Last year, in another break with precedent,
the Fed loudly and explicitly endorsed a blowout in federal spending. Congress swiftly agreed. Federal spending increased from an average of about 21% of gross domestic product in the prior decade to more than 30% in fiscal 2020 and 2021. National debt relative to GDP increased from 79% in 2019 to more than 100% today. Most troubling,
the Fed bankrolled the fiscal profligacy, purchasing more than half of the new Treasury debt issued this year. Call it monetary dominance.
In congressional testimony recently, Mr. Powell made clear he was surprised and troubled by the medium-term trajectory of inflation. At this week’s Federal Open Market Committee meeting, the Fed seems ready to abandon its policy priors.
Achieving a soft economic landing at this late stage is difficult. If the sole task were to drive inflation down, the Fed would immediately taper its asset purchases and start raising rates. But a significant tightening cycle would likely cause market volatility to surge and assets to reprice. The authorities have expressed little concern about financial excesses, bubbles or financial imbalances. Hope they’re right. I expect tension between the Fed’s goals of price stability and financial stability to be in sharper relief in the new year.

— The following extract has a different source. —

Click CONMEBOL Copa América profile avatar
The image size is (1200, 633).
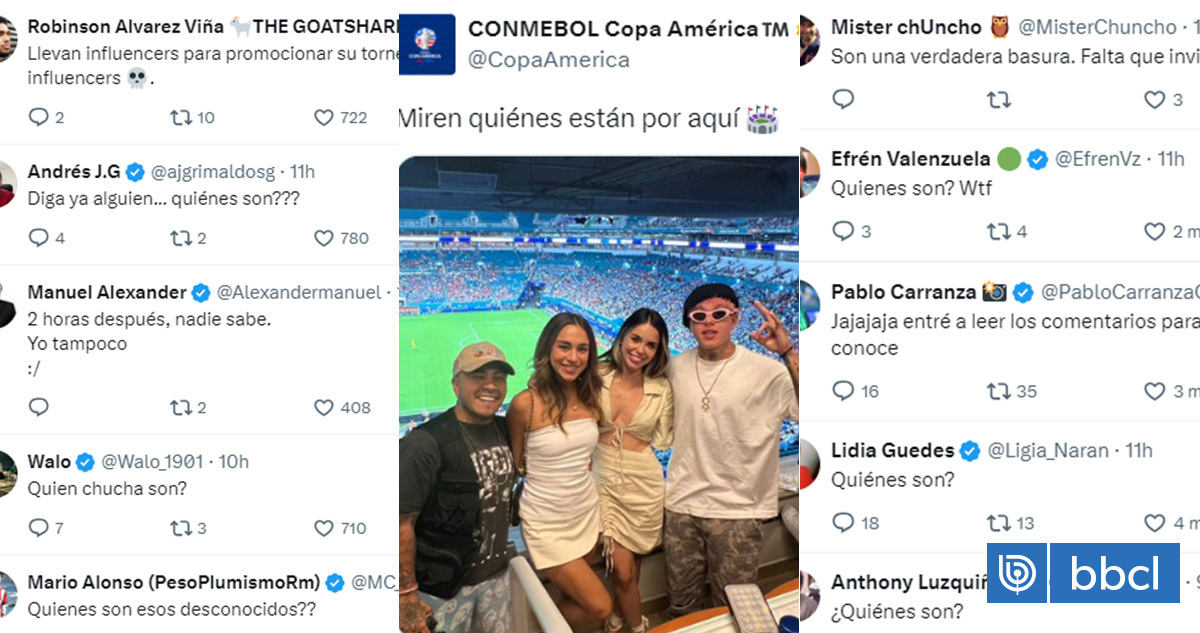pos(427,46)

Stopping QE altogether—even a few quarters ago—would have kept a lid on inflation and allowed a more measured path of rate increases.
The Fed now has fewer degrees of freedom to keep the economy out of harm’s way. If the Fed doesn’t act with due speed and skill, inflation—the most regressive tax of all—will do further harm, particularly to the least well-off. If the central bank lurches into a significant, unexpected rate-rising cycle, the same hardworking Americans will bear the brunt of an economic slowdown.
The economy—and the country—is at a critical juncture. The biggest mistake of all, however, is to underestimate America’s strengths. The U.S. economic and political system often shows less well than it performs. At present, the first obligation of policy makers is to ensure a return to price stability.
Mr. Warsh, a former member of the Federal Reserve Board, is a distinguished visiting fellow in economics at Stanford University’s Hoover Institution.